— Start TASK INPUTS —
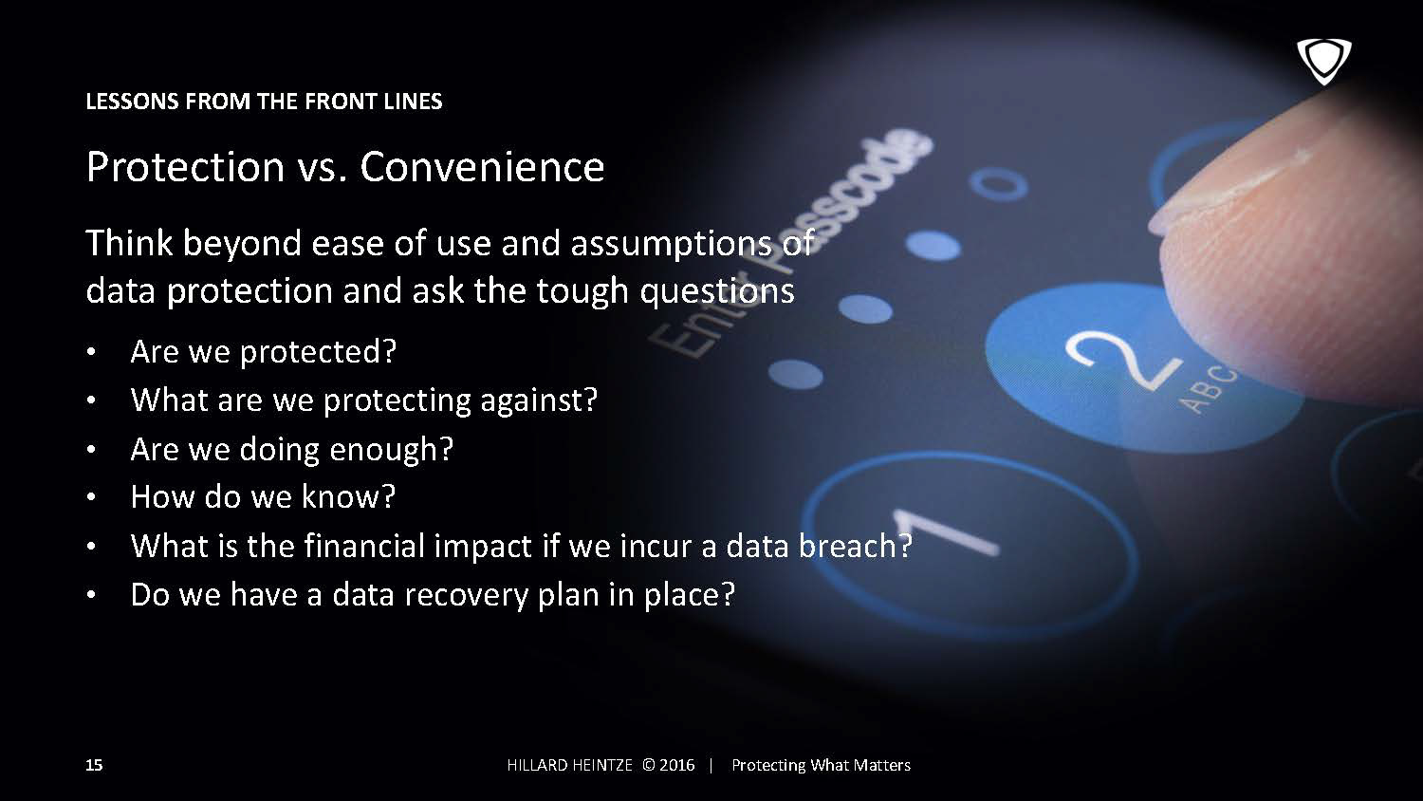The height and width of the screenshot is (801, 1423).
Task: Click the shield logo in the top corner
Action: tap(1324, 62)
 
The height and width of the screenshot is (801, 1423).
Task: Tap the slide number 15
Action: tap(94, 765)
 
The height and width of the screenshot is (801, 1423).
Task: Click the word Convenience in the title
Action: tap(482, 167)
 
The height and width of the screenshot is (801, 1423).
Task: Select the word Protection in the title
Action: tap(185, 167)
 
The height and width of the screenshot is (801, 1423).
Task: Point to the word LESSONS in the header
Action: tap(132, 102)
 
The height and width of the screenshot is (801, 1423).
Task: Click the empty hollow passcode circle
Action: tap(997, 185)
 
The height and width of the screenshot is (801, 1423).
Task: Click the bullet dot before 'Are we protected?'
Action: tap(91, 351)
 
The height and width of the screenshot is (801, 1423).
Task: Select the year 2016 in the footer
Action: tap(677, 765)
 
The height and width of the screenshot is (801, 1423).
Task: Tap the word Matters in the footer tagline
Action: tap(882, 765)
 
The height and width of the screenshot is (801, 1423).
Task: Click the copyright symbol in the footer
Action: tap(649, 765)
— End TASK INPUTS —
Copy out all the records above word for word, leaving out the pictures.

The height and width of the screenshot is (801, 1423).
Task: Click the shield logo in the top corner
Action: tap(1324, 62)
 
The height and width of the screenshot is (801, 1423).
Task: Tap the slide number 15
Action: tap(94, 765)
 
The height and width of the screenshot is (801, 1423).
Task: Click the word Convenience in the title
Action: tap(482, 167)
 
The height and width of the screenshot is (801, 1423).
Task: Select the word Protection in the title
Action: tap(185, 167)
 
The height and width of the screenshot is (801, 1423).
Task: Point to the word LESSONS in the header
Action: tap(132, 102)
 
The height and width of the screenshot is (801, 1423).
Task: Click the empty hollow passcode circle
Action: tap(997, 185)
 
The height and width of the screenshot is (801, 1423).
Task: Click the bullet dot before 'Are we protected?'
Action: tap(91, 351)
 
The height and width of the screenshot is (801, 1423).
Task: Select the year 2016 in the footer
Action: tap(677, 765)
 
The height and width of the screenshot is (801, 1423).
Task: Tap the word Matters in the footer tagline
Action: tap(882, 765)
 
The height and width of the screenshot is (801, 1423).
Task: Click the copyright symbol in the footer
Action: tap(649, 765)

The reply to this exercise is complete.